Je suis de loin les rebondissements de l’affaire Guillermito, mis en examen pour avoir, sur un forum de discussion, mis en lumière les défaillances d’un logiciel anti-virus présenté par son éditeur comme un produit révolutionnaire et infaillible. Si vous voulez des détails sur l’affaire, je pense que vous n’aurez aucun mal à en avoir via Google. N’ayant, justement, suivi cette affaire que de loin, je ne puis réellement m’exprimer sur les faits de façon objective puisque j’aurais, je l’avoue, plutôt tendance à pencher en faveur de Guillermito même si ma relative ignorance en matière de détection de virus et de méthodes de protection m’appelle à la prudence.
Si je suis de son côté, c’est surtout après avoir vu les méthodes de l’éditeur n’hésitant pas à le qualifier de fameux terroriste recherché par la DST et le FBI. L’intéressé étant chercheur français expatrié à Harvard, ces affirmations laissent planer comme un lèger doute sur le sérieux de ces gens.
Aussi, j’ai été plus que surpris en lisant le compte rendu sur le site de Maître Eolas de voir le procureur reprocher à Guillermito d’avoir voulu jouer les Arsène Lupin au lieu d’utiliser d’autres voies plus acceptables à ses yeux. Certes, Guillermito aurait pu coder un logiciel concurrent de meilleure qualité, mais:
- Ce n’est, que je sache, pas son job, c’est un hobby, il a peut-être autre chose à faire que coder un anti-virus, c’est autrement plus long que d’exposer les failles d’un produit existant. Si le soft en question avait été open-source, il aurait pu proposer des correctifs, mais là…
- Quand on découvre un défaut de conception dans un produit que l’on possède, quelle loi oblige à concevoir un produit concurrent exempt de ce défaut ? Quel article du code pénal interdit de juste faire remarquer que ce défaut de conception existe ?
Mais l’argument du procureur qui me fait penser que décidément ce pauvre homme ne connaît strictement rien au monde de l’informatique, c’est quand il assène Si Guillermito voulait faire connaître ses doutes quant à un produit présenté comme “l’antivirus absolu”, qu’il soit pigiste dans la presse spécialisée, qui est nombreuse et indépendante. « Tu n’es pas journaliste ? Alors ferme ta gueule. »

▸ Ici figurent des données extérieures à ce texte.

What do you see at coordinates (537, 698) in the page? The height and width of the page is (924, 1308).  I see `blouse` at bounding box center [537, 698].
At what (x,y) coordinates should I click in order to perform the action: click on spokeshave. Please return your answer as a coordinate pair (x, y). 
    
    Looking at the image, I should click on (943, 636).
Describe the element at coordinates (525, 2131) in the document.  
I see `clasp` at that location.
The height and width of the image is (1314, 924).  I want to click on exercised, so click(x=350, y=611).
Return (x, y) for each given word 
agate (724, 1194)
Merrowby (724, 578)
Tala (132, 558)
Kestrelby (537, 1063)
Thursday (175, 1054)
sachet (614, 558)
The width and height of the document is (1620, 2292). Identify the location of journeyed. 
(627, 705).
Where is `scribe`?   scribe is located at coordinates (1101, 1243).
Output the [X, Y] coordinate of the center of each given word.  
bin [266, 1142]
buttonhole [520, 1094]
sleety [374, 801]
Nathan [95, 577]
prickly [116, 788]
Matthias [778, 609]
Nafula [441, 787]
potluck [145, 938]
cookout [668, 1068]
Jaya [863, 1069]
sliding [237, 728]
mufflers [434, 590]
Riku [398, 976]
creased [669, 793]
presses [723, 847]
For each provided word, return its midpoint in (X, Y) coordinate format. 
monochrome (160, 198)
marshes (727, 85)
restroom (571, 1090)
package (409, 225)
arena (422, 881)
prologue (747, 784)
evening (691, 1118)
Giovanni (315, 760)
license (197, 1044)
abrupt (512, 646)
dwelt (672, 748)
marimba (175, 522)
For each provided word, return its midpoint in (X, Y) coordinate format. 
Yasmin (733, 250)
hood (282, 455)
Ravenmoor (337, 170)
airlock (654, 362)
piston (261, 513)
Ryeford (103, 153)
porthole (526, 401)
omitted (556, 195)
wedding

Il faudrait donc, dans notre pays, être journaliste pour faire valoir ses remarques ? Serait-il interdit à un particulier de mener un travail de recherche ou d’investigation ? Le procureur sait-il que dans la presse informatique quasiment personne n’a, justement, de carte de presse ? Le procureur se rend-il bien compte que, dans la presse informatique française, quasiment personne n’a le niveau d’expertise nécessaire pour faire ce genre de boulot (et je ne pense pas exagèrer en disant celà, il suffit de dénombrer les conneries qu’on peut lire tous les jours dans des torchons comme PC Expert, SVM et compagnie) ? Avec l’explosion de l’informatique grand public, la presse s’est adaptée, et vole désormais au ras des paquerettes. Elle est, trop souvent, à la solde de ses annonceurs. Elle n’a aucune crédibilité auprès des experts véritables, et n’est désormais qu’une vitrine pour décideurs pressés, incompétents techniquement mais qu’on caresse dans le sens du poil. Comme le dit le Canard Enchaîné, la liberté de la presse ne s’use que quand on ne s’en sert pas. Mais une presse nationale que 3 ou 4 grands groupes détiennent à 99% est-elle réellement libre ? L’Internet permet à tout un chacun de réparer ce déséquilibre et de prendre la parole, chose qui, manifestement, dérange.
Triste démocratie que celle dans laquelle il faut faire partie d’une corporation corrompue ou asservie pour avoir le droit à la parole.